La position du pouvoir est claire : il revient aux sociétés étrangères installées en Chine, comme aux compagnies chinoises d’ailleurs, de respecter les lois du pays. Celles-ci interdisent la production ou la diffusion d’informations mettant en danger « la sécurité nationale ou minant l’unité nationale », diffusant des « cultes diaboliques » ou répandant des « rumeurs susceptibles de troubler l’ordre public ou de détruire la stabilité sociale ». Elles interdisent aussi « toute autre information interdite par la loi ou les règlements administratifs ».
Même certains commentateurs chinois trouvent que l’imprécision des termes est propice à tous les abus.
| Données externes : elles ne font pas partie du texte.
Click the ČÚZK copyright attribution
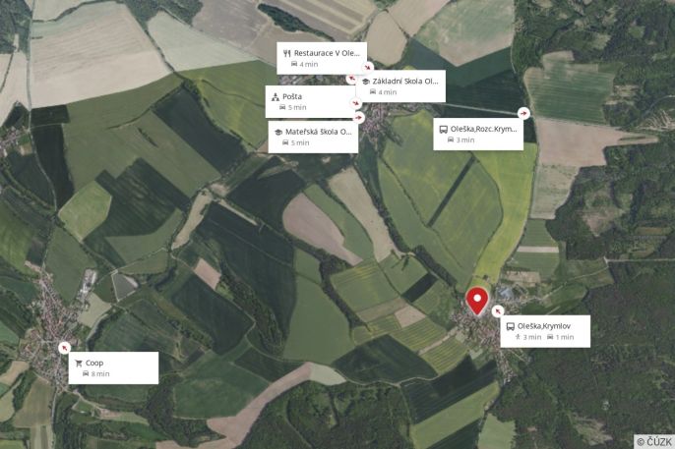Screen dimensions: 675x449 pyautogui.click(x=654, y=442)
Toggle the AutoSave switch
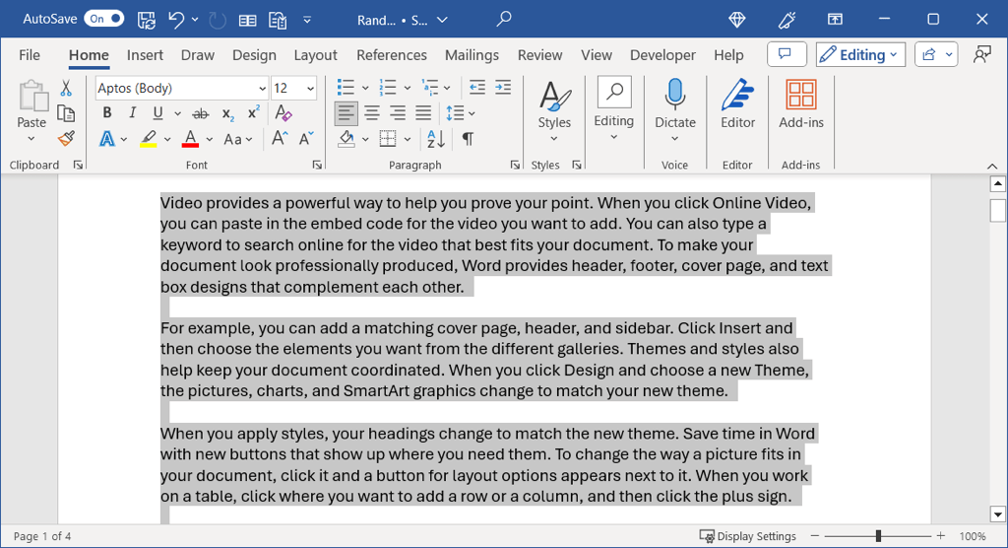Screen dimensions: 1008x548 point(103,19)
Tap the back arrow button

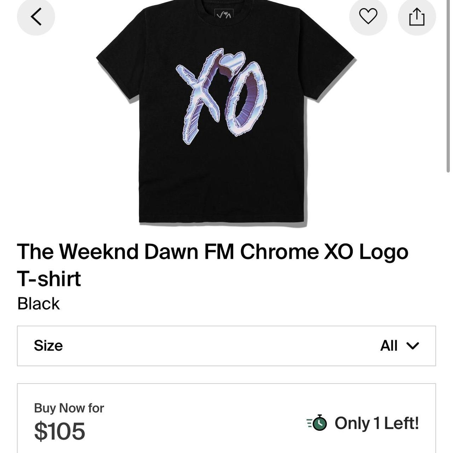(36, 17)
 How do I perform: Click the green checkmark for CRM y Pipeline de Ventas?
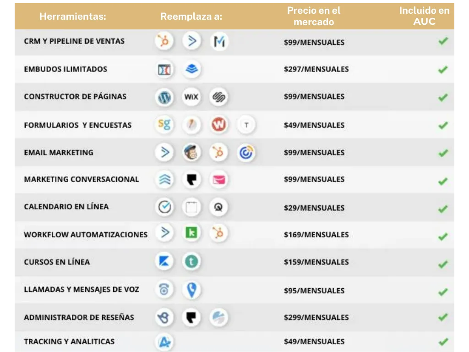coord(442,42)

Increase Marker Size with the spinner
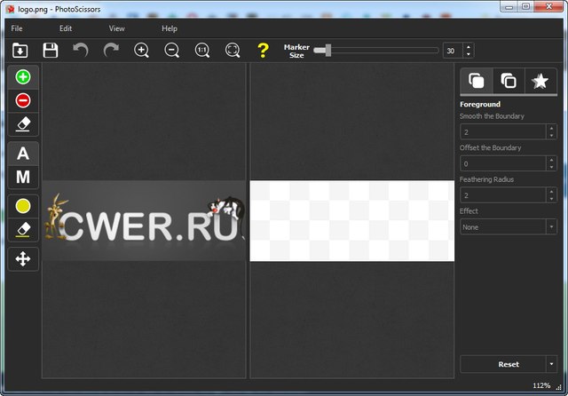tap(469, 47)
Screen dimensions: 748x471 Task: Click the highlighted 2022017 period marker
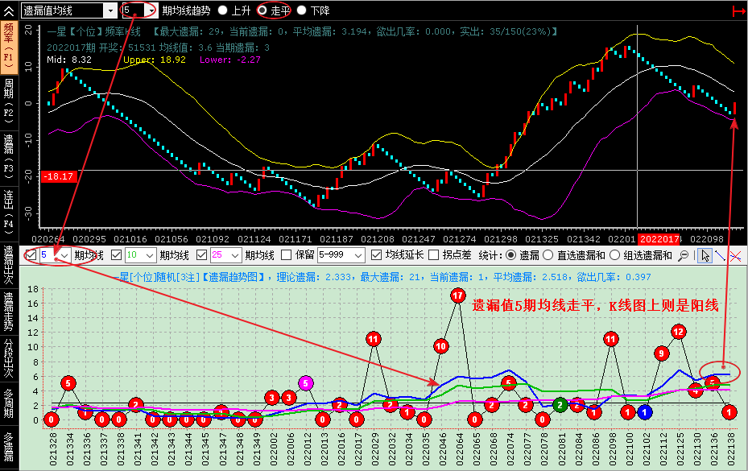(659, 239)
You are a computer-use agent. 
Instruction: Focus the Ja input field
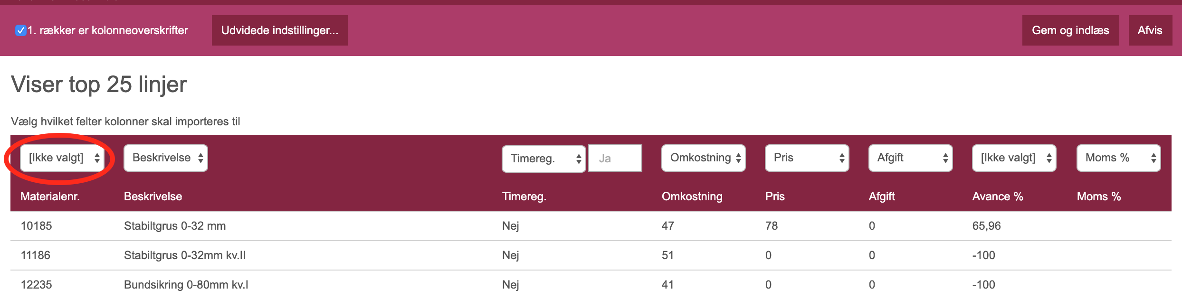pos(615,159)
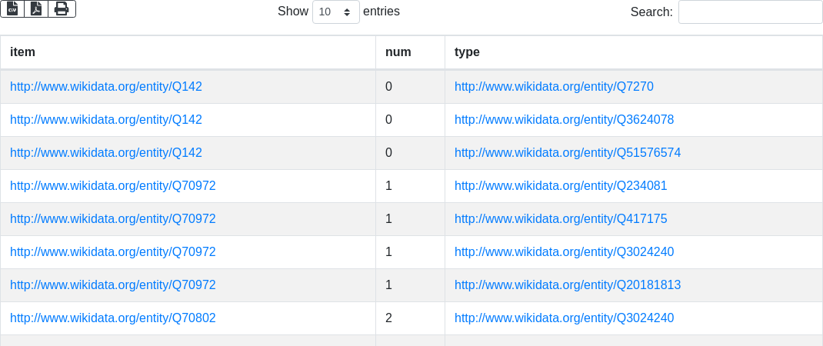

Mais depuis 2006, depuis que Google était présent en Chine, la société s’était pliée, comme les autres moteurs de recherche, à l’autocensure imposée par les autorités. En janvier, cette situation a paru insupportable à Google qui a menaçé de quitter la Chine s’il devait continuer à se soumettre à cette pratique, contraire à liberté d’expression. Un autre argument a été avancé par les responsables de Google : le moteur de recherche a fait l’objet d’une attaque massive de « hackers » qui sont entrés dans les comptes e-mail de clients dont des dissidents. Google considère que cette attaque n’a pas pu avoir lieu sans l’assentiment au moins tacite des autorités.
Pour autant Google ne quitte pas la Chine. Il garde son équipe – environ 600 personnes – pour poursuivre le travail de recherche et de développement, ainsi que l’activité commerciale.
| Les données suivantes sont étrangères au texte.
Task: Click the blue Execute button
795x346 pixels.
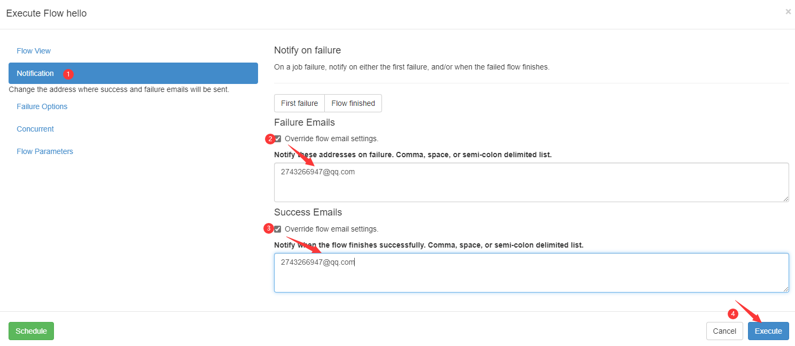Action: click(768, 331)
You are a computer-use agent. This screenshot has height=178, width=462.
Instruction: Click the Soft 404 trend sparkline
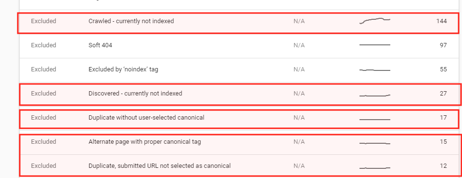coord(375,45)

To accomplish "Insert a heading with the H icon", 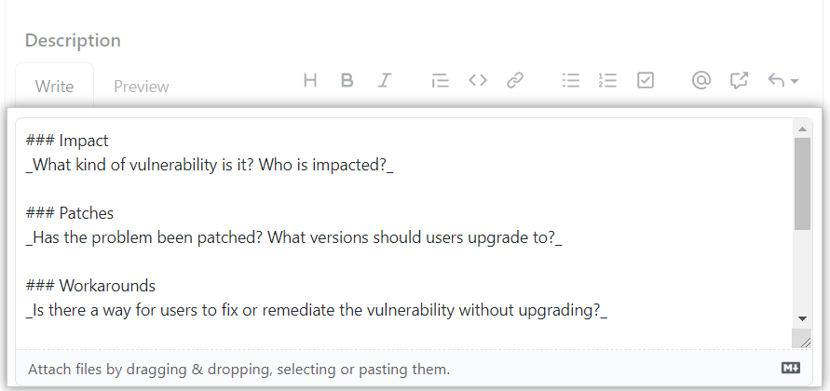I will pyautogui.click(x=310, y=81).
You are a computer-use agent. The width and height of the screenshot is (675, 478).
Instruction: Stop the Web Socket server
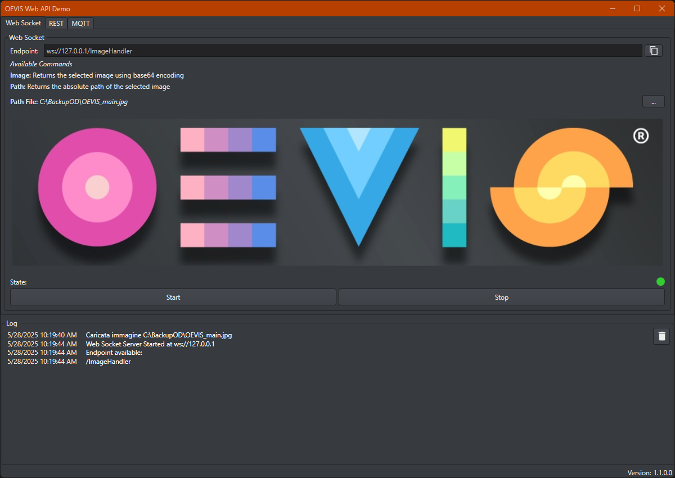point(502,297)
Les commentaires chinois veulent voir dans cette affaire un cas individuel : « C’est le problème de Google ». Les autorités évitent de lier la question à la détérioration générale des relations sino-américaines, sauf si le différend est « politisé », autrement dit si les Etats-Unis veulent utiliser ce prétexte pour envenimer les rapports entre les deux pays.
D’un point de vue purement commercial, Google n’a à s’en prendre qu’à lui-même, dit-on, s’il quitte le plus grand marché du monde, avec 350 millions d’internautes, représentant un milliard de dollars de recettes publicitaires. A contrario, c’est peut-être une concurrence trop vive de la part du moteur de recherche chinois Baidu, qui occupe 60% du marché local (contre 35% à son rival américain), qui incite Google à partir, ajoute-on. En tous cas, les autres concurrents seront trop contents de se répartir les parts de marché abandonné par Google.
Les commentateurs chinois ne sont pas les seuls à suggérer que le coup d’éclat de Google n’a peut-être pas que des raisons honorables. Depuis longtemps, les organisations de défense des droits de l’homme et certains actionnaires critiquaient cette soumission à la censure. La société américaine aurait saisi un prétexte pour se donner le beau rôle et se présenter en héraut de la liberté d’expression, soupçonne le magazine allemand Der Spiegel, alors que les vraies raisons de sa décision sont d’ordre commercial.